BEGIN SELECTED EXTRACT
Expression profiles of TaWRKY genes under water-deficit condition

With the exception of two shorter sequences (TaWRKY122 and 169), 12 out of 171 transcripts were selected as candidate drought responsive genes according to their orthologous WRKYs in Arabidopsis, which are involved in water deprivation, using the Biomart (http://plants.ensembl.org/index.html) (Table S6). The AtWRKYs responding to water-deficit stress were obtained based on function annotation in the TAIR database (http://www.arabidopsis.org/index.jsp). To validate these candidate drought-response genes, we determined their expression pattern in flag leaves, glumes, and lemmas using qRT-PCR. In our study, expression of genes could be detected at the transcript level in almost all selected tissues during the grain-filling period except TaWRKY8 (Fig. 6).
END SELECTED EXTRACT
#### TASKS AND EXERCISES
A. Transcribe the part of the passage on TaWRKY expression under water deficit that opens with the words "With the exception" and ends with "TaWRKY8 (Fig. 6).".
B. In the passage on TaWRKY expression under water deficit, why were the 12 transcripts chosen as candidate drought-responsive genes?
C. In the passage on TaWRKY expression under water deficit, which gene was the only exception to transcript-level detection in almost all selected tissues during the grain-filling period?
BEGIN DATA SHOWN
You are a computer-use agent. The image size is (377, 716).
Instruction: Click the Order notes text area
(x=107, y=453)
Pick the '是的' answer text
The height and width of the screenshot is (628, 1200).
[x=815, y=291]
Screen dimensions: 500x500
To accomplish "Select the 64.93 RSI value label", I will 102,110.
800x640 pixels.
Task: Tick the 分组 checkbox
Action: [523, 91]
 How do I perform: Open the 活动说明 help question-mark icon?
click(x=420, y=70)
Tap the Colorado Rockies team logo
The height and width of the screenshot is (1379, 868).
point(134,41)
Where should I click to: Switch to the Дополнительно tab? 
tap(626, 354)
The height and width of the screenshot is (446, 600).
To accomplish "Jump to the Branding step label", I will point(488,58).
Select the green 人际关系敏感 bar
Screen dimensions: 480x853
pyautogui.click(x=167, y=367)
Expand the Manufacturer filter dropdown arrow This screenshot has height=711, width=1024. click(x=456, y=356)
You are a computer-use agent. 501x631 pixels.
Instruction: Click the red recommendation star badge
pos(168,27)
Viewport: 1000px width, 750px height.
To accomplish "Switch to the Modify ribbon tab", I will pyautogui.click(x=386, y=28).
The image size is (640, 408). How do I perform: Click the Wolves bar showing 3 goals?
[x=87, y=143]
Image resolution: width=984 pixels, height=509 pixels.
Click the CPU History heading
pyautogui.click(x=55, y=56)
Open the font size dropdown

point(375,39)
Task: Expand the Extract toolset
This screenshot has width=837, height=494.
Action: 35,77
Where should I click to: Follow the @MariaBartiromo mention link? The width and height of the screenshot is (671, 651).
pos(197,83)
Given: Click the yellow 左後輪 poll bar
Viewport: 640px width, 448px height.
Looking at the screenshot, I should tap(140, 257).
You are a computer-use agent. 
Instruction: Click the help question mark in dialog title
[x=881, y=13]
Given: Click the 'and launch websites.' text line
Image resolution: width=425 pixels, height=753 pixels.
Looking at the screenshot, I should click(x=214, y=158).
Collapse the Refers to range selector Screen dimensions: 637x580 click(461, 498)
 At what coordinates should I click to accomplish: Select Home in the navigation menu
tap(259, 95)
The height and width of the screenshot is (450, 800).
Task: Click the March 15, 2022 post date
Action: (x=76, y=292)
END DATA SHOWN
#### SOLVED PROBLEMS
A.
With the exception of two shorter sequences (TaWRKY122 and 169), 12 out of 171 transcripts were selected as candidate drought responsive genes according to their orthologous WRKYs in Arabidopsis, which are involved in water deprivation, using the Biomart (http://plants.ensembl.org/index.html) (Table S6). The AtWRKYs responding to water-deficit stress were obtained based on function annotation in the TAIR database (http://www.arabidopsis.org/index.jsp). To validate these candidate drought-response genes, we determined their expression pattern in flag leaves, glumes, and lemmas using qRT-PCR. In our study, expression of genes could be detected at the transcript level in almost all selected tissues during the grain-filling period except TaWRKY8 (Fig. 6).

B. They were chosen because their orthologous WRKYs in Arabidopsis are involved in water deprivation. Those Arabidopsis genes were identified through function annotation in the TAIR database.

C. TaWRKY8